One of the terrible things about terrorism is that you have to start to think like a terrorist just to go about daily life: When I pack to go to the airport, I have to think about whether anything I’m packing might be or look like something I could hijack or crash or blow up a plane with just to be able to get through security. I have to think about the most logical path for a gunman through a building to be able to have an escape-or-barricade plan in mind just in case, to be able protect myself day to day. I wouldn’t think about how to crash planes or shoot people in buildings otherwise but for the rise of terrorism and my need to go on with my life around it and around the security (theater) measures it has necessitated. Terrorism breeds terroristic thinking.
And now — do I have to think like an Islamophobe or a white supremacist just to be able to do my work and do no harm? I must take into account how my translation project about medieval Islam might be used against modern, flesh-and-blood Muslims by white nationalist terrorists. I have to wonder whether the above passage might be seized out of the historical and narrative context of late antique and early Islamic crucifixion and out of the context of the love letter to Córdoba that I am translating and used instead to demonize any and all Muslims, medieval and modern, as… I don’t know. I don’t want to have to get seven feet ahead of deadly hatred by imagining hatred. I don’t want to be the one who demonizes my academic subjects and my friends, even if it is to protect them. These are lines I will not cross.

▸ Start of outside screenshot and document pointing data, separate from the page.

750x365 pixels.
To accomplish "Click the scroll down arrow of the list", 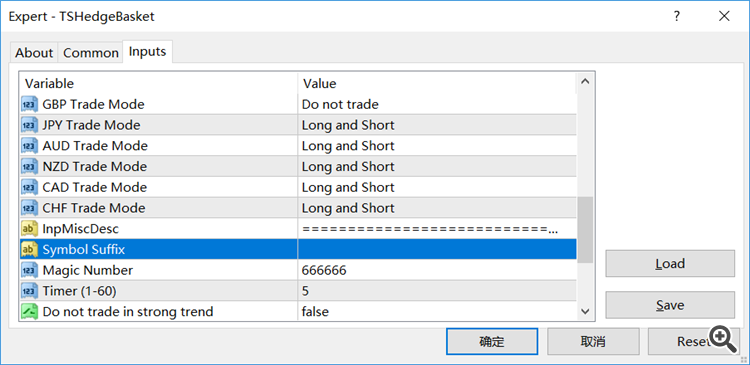I will coord(585,311).
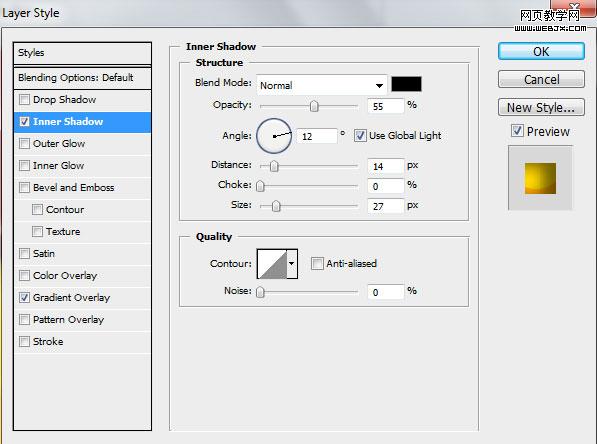
Task: Open the Blend Mode dropdown
Action: click(x=322, y=85)
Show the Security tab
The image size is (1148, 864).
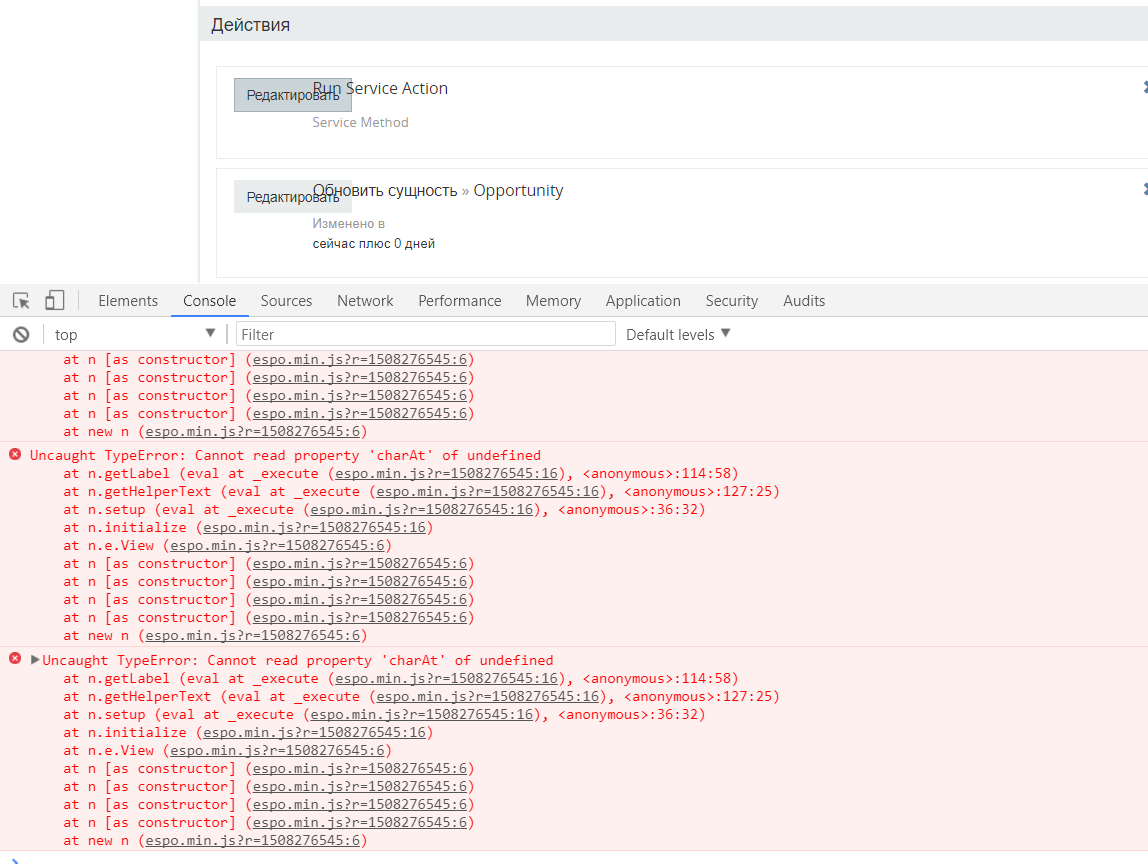pyautogui.click(x=731, y=301)
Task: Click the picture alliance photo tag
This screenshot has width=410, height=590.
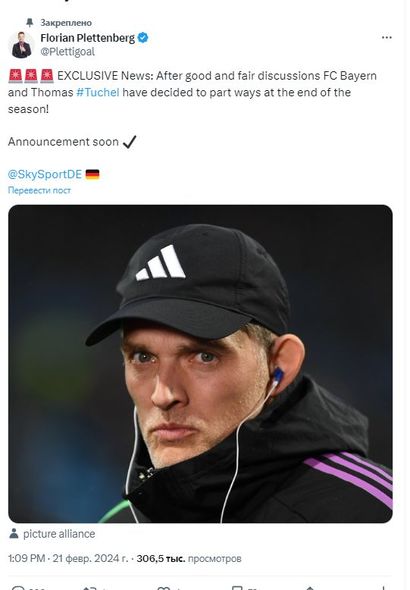Action: click(59, 534)
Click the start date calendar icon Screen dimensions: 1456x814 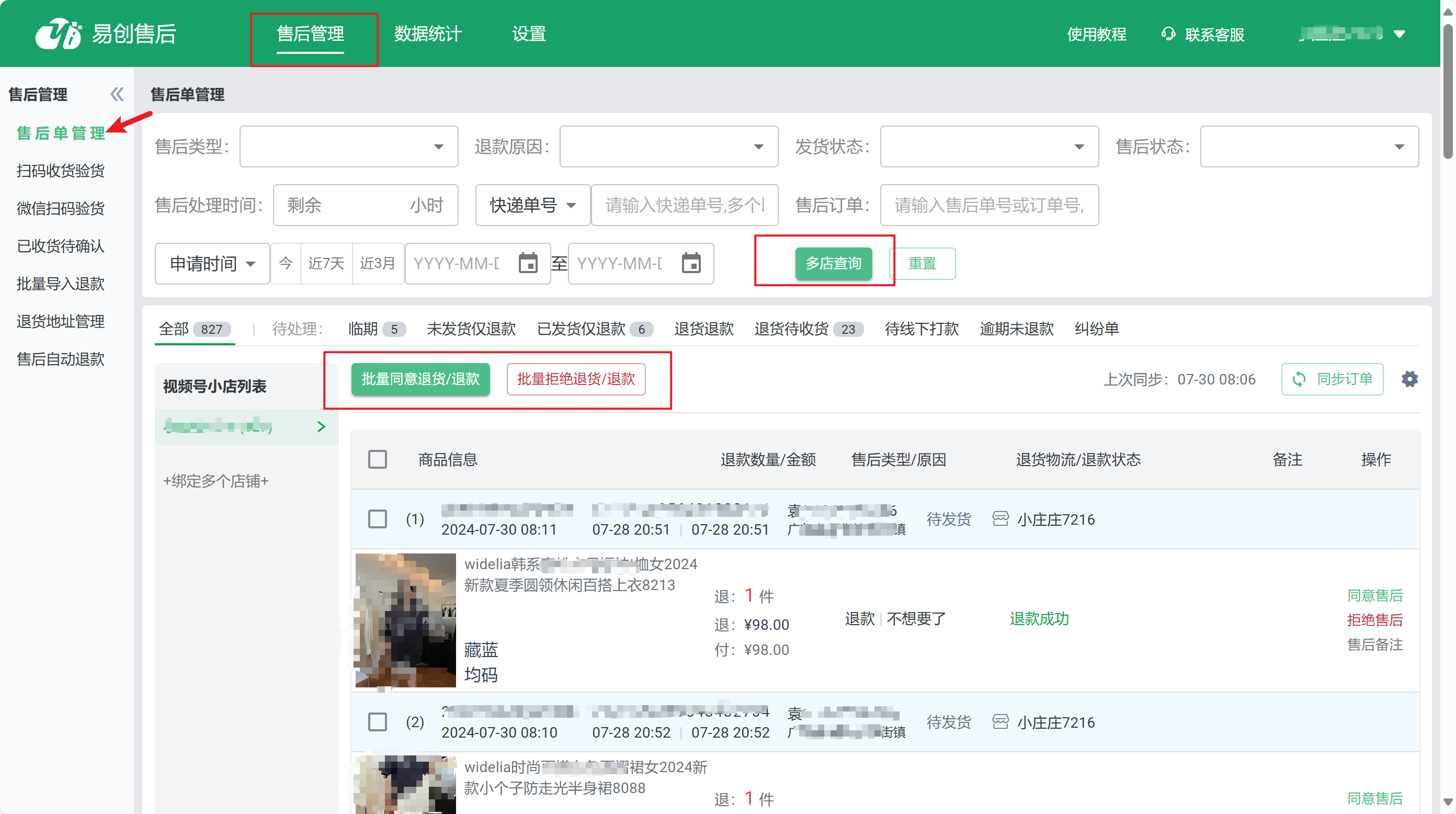528,264
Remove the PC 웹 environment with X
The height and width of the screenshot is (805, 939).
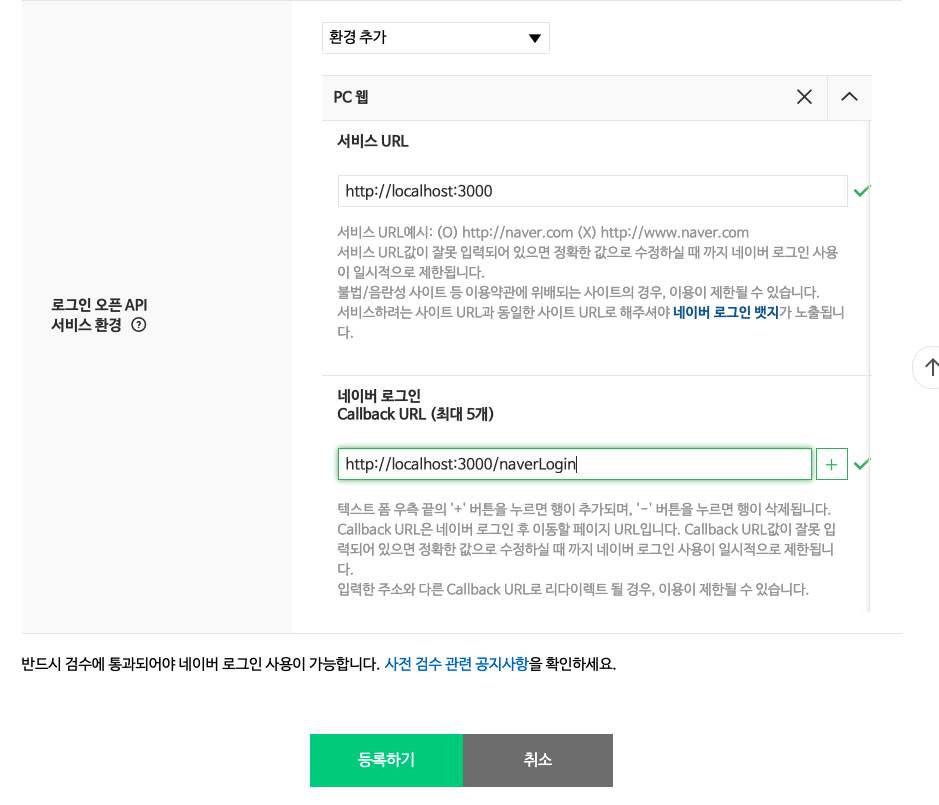[x=804, y=97]
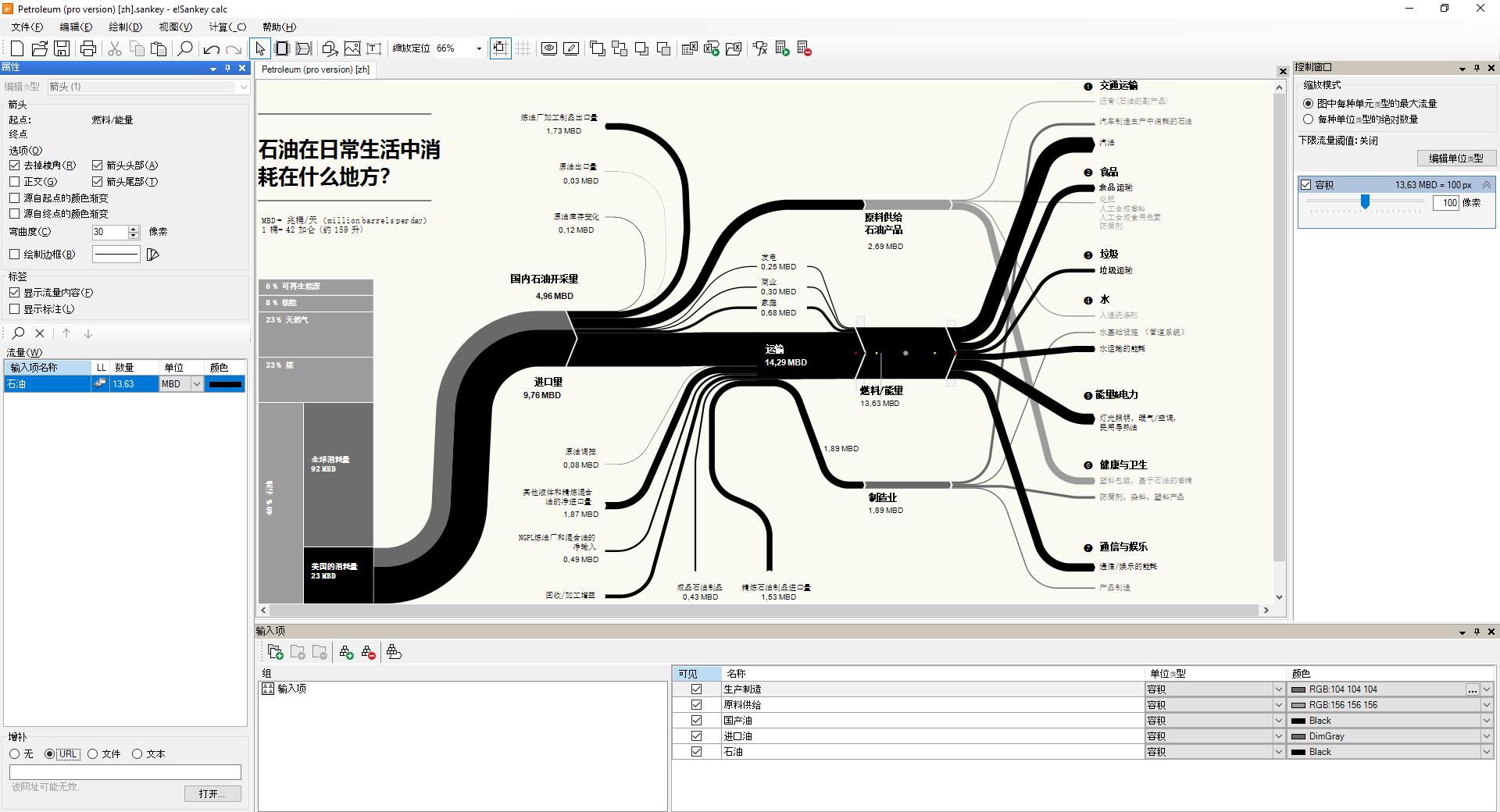Select the pointer selection tool
This screenshot has height=812, width=1500.
tap(260, 48)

I find myself in a quandary: If I go ahead with this project, if I put this paragraph out in the world, I might be putting ammunition into the hands of terrorists. But if I quash it, I let those same terrorists dictate nothing less than the very course of history, medieval and modern; they would limit what people could know about the Middle Ages and limit what people in the present could say about it.
I will confess an unpopular opinion here: I am a free-speech absolutist. Incitement to violence? No way. But short of that? Sure. Even after this weekend I’m still the Jew who believes that Nazis should be allowed to march down Main St. and that I should then denounce them long and loud. I believe that we fight speech with speech. It’s a position that has been sullied lately by white dudebros who don’t really understand or believe in free speech, but rather who feel entitled, but it is one that is still carefully thought and actively defended by organizations such as the ACLU. (This Twitter thread by my colleague David Perry is a useful and clear articulation of the difference and the consequences.)
This is not a decision I take lightly or unaware of the potential real-world consequences. But I will translate, I will publish, and if it all goes badly wrong I will fight speech with speech and hope that it will be enough.